Get the position by only knowing a landmark and the relative position to it

Question

I have a little problem finding a solution for this problem:

My position is unknown. I can see a landmark (angle, range) and so I know the position $LM_{local}$ in my local coordinate frame.
I recognized this landmark, and so I also know the global position of this landmark. LM(x,y, $\theta$)

But I have a problem finding my global position.
I only get a correct position at a specific orientation of myself. When I turn myself in place, the calculated position goes in a circle around the landmark...

I think my problem could be, not knowing the orientation of the landmark in my local coordinate system... But I am not sure...

Is this problem solvable with one landmark?

The green elements are known, and the red X is the position to be calculated.

Answer 1

In vector notation, you know the vector of the landmark $\vec{L}$ with respect to some origin $O$, and the position of the landmark relative to unknown position $\vec{R}$. The unknown position $\vec{P}$ with respect to $O$ is simply

$$\vec{P}=\vec{L}-\vec{R}$$

The vector subtraction means that, when a vector is expressed in terms of Cartesian coordinates, you subtract each component.

EDIT

I may have oversimplified this. Basically, I think you know a position of a landmark with respect to both a local and global origin, and you know how you are oriented. You just do not know where you are with respect to the global origin.

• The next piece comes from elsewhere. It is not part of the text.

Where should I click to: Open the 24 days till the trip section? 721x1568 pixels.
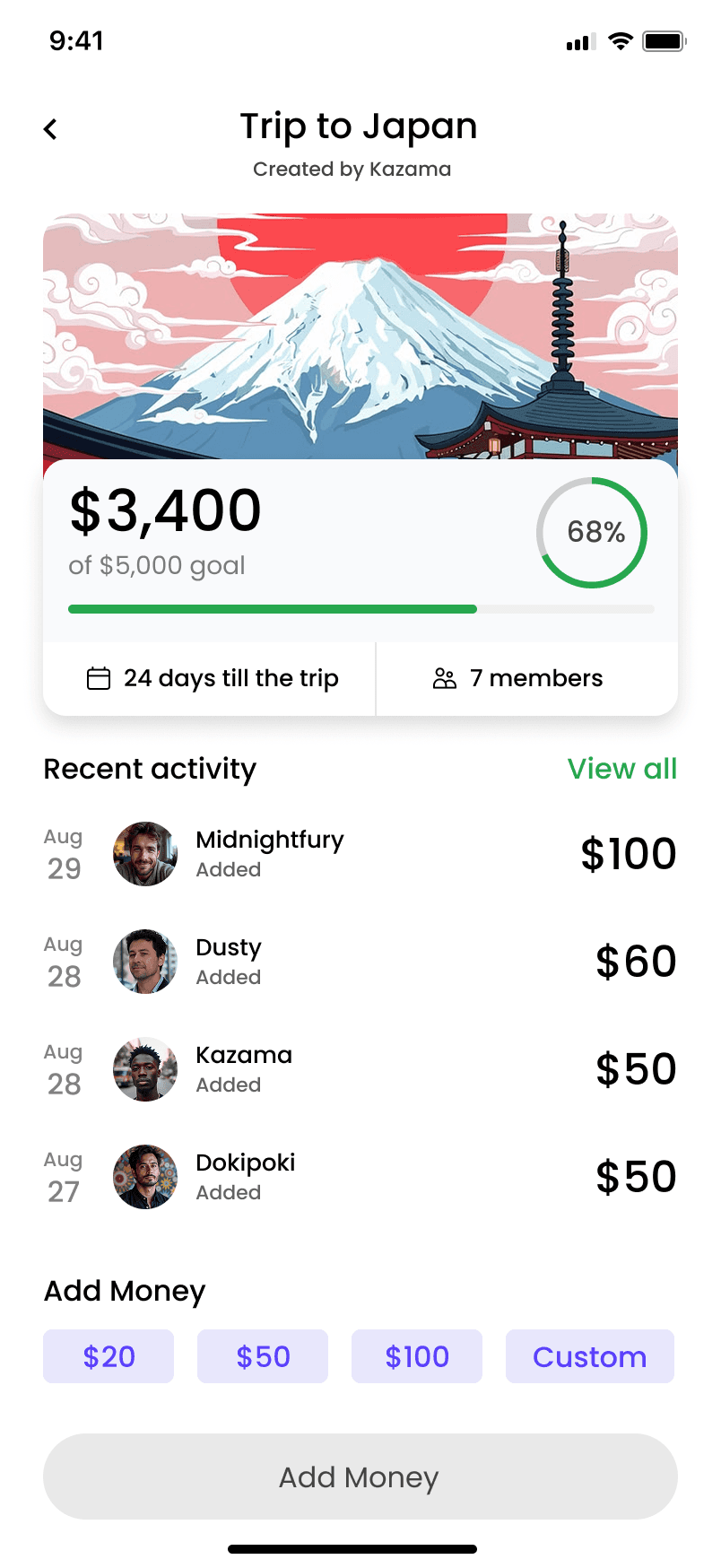pyautogui.click(x=209, y=679)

The relationship between the local and global coordinate system is as follows:

$$x'=x_0+x \cos{\theta}-y \sin{\theta}$$ $$y'=y_0+x \sin{\theta}+y \cos{\theta}$$

where $(x_0,y_0)$ is the unknown location of the local origin in the global coordinate system, $(x,y)$ is the location of the landmark in the global coordinate system, $(x',y')$ is the position of the landmark in the local coordinate system, and $\theta$ is your orientation angle. Knowing your data, it is straightforward to find your position.